The Future of Public Health in Missouri – Where Do We Start?

By:

Clay Goddard, Senior Director of Public Health Transformation

As a former public health department director, I like to think I know a thing or two about public health infrastructure and preparedness. I have spent the better part of the last 25 years working with an inspired group of public health professionals to create one of the best local public health departments in the Midwest. Even though my department was well funded and very involved in the community, we always struggled with relevancy. That is not an unusual position for a public health department to be in. Prior to the pandemic, most citizens might not have had many interactions with their local or state public health departments. That is likely a direct reflection of the ethos of the profession. The adage states that “a good day in public health is when nothing happens.” I have always viewed the field as a stealth profession. If we are doing things the right way, we are working silently behind the scenes and that invisible blanket of public health protection covers us all. If the health director is on the front page of the paper, things are not going that well.

But perhaps this is flawed logic. Maybe public health professionals have some culpability for what happened to our vocation. Perhaps working behind the scenes has not served us well. Just look at what has happened during the last decade. Funding for public health has eroded at both the state and national level. The field has struggled to adopt new technologies and harness the power of sophisticated analytics. We have been unable to invest heavily in leadership development. We have not done a great job of recruiting the next generation of public health leaders. We continue to struggle to get out of our silos, work across sectors, and make the important work we do relevant in our communities.

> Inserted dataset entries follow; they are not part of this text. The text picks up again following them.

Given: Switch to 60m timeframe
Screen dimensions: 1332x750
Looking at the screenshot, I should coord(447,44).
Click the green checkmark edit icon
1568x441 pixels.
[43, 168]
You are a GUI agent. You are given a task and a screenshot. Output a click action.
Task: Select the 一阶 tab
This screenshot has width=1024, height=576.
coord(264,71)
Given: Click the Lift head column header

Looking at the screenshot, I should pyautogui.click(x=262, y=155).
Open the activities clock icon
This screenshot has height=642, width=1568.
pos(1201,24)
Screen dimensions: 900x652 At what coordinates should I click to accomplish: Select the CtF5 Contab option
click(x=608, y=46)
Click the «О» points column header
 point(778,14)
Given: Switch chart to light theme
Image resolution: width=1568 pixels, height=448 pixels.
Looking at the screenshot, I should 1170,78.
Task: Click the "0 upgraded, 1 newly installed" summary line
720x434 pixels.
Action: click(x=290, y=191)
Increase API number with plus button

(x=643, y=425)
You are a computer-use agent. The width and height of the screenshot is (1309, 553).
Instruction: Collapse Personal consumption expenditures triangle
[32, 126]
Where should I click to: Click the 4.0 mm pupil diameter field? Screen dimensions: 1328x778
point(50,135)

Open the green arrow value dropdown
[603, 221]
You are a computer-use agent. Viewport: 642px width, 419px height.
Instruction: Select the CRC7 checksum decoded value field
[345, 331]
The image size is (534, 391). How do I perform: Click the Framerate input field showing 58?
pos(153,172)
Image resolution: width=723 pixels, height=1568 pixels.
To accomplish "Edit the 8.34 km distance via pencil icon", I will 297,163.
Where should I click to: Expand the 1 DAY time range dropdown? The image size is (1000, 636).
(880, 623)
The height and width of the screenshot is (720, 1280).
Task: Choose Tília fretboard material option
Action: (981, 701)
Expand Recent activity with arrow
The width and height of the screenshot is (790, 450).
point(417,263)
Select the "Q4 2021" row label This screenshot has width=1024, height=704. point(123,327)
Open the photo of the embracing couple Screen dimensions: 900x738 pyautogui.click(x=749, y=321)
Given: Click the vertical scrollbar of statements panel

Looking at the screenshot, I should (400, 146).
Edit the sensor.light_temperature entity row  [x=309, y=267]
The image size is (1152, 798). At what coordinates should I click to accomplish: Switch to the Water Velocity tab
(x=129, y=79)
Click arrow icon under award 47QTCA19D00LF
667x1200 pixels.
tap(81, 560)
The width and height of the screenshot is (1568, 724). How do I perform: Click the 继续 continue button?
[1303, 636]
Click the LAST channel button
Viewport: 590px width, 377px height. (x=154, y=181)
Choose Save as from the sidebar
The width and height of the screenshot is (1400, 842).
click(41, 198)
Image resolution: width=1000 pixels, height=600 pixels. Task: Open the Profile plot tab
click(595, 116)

As a result, we have been left with a patchwork of haves and have nots, with the differentiating factor being local funding. In short, health equity issues abound in our local public health system. Where you live does matter. These failings have manifested themselves at an abysmal time. A global pandemic that has taken the lives of more than a half a million Americans is probably the worst way to discover fundamental problems within your critical public health infrastructure.

While it is easy to get fixated on the response to a 100-year global pandemic, especially one that entertained heated partisan political debate, the focus now needs to be placed on how we transform the existing public health infrastructure into a highly functioning public health system. The pandemic response in Missouri has not been all bad news. I have personally witnessed some of the worst of human behavior during the last year, but I’ve also been lifted up by some of the best. I have watched as public health professionals remained unbowed in their battle against a silent killer, even while taking withering criticism from the very citizens they are working to protect. I have watched as under-resourced local public health departments found a way to make contact tracing, quarantine, and vaccination efforts work with little or no additional resources from CARES Act dollars. In short, we have good people who are battle tested that can serve as a foundation for transformation.

Obviously, transformation is a complicated process and there are a ton of moving parts, so where do we start? Let us begin with some higher-level concepts and work from there in future blog posts:

Workforce: a recent publication, coauthored by our previous president and CEO Bob Hughes, points to the critical state of our public health workforce. The last decade has seen sharp declines in staffing levels and the workers that are in place do not always look like the communities that they serve. Investing in the development of the current workforce and developing a pipeline that will bring new, diverse, and talented workers to the profession is critical.

Data and analytics: many state and local public health data systems are built on antiquated platforms that perpetuate siloed approaches to data analysis. The profession has also struggled to integrate other data sets from the communities they serve. These data sets can help to flesh out the broader causal relationships driving poor public health outcomes. The inability to readily access sub-county level data that is timely, accurate and accessible is inexcusable in the digital age and needs to be remedied.

Foundational capabilities and accreditation: moving forward, we will need to find ways to measure the effectiveness of the current public health system, agree on a minimum set of standards that we can live with as a state, and focus on pathways to performance and quality improvement. Fortunately, there are models that exist that can help facilitate this process. The Foundational Public Health Services is a framework that defines a minimum set of fundamental capabilities and areas of public health expertise that should be available in every community. Research recently completed by #HealthierMO tells us that currently, less than half of our local public health departments can meet this minimum set of capabilities. This knowledge provides us with immediate pathways to begin rebuilding our public health infrastructure.

Additionally, some states have embraced public health accreditation to improve public health department performance. Currently, 21 of 114 local public health agencies in Missouri have been conferred accreditation by either the Missouri Institute for Community Health or the Public Health Accreditation Board. It is my personal belief that the public health accreditation process is the most transformative tool available to help public health departments evolve.

It is time to roll up our sleeves and begin the hard work necessary to bring much needed transformation to Missouri’s public health system. We know it will be challenging and that it will create discomfort for some. Even so, this is our moment, and we can use the pandemic to inform and drive this much-needed change. There is a Japanese proverb that states “the frog in the well knows nothing of the sea.” Let’s be aspirational. We have an opportunity to get out of our wells and explore the possible if we choose to.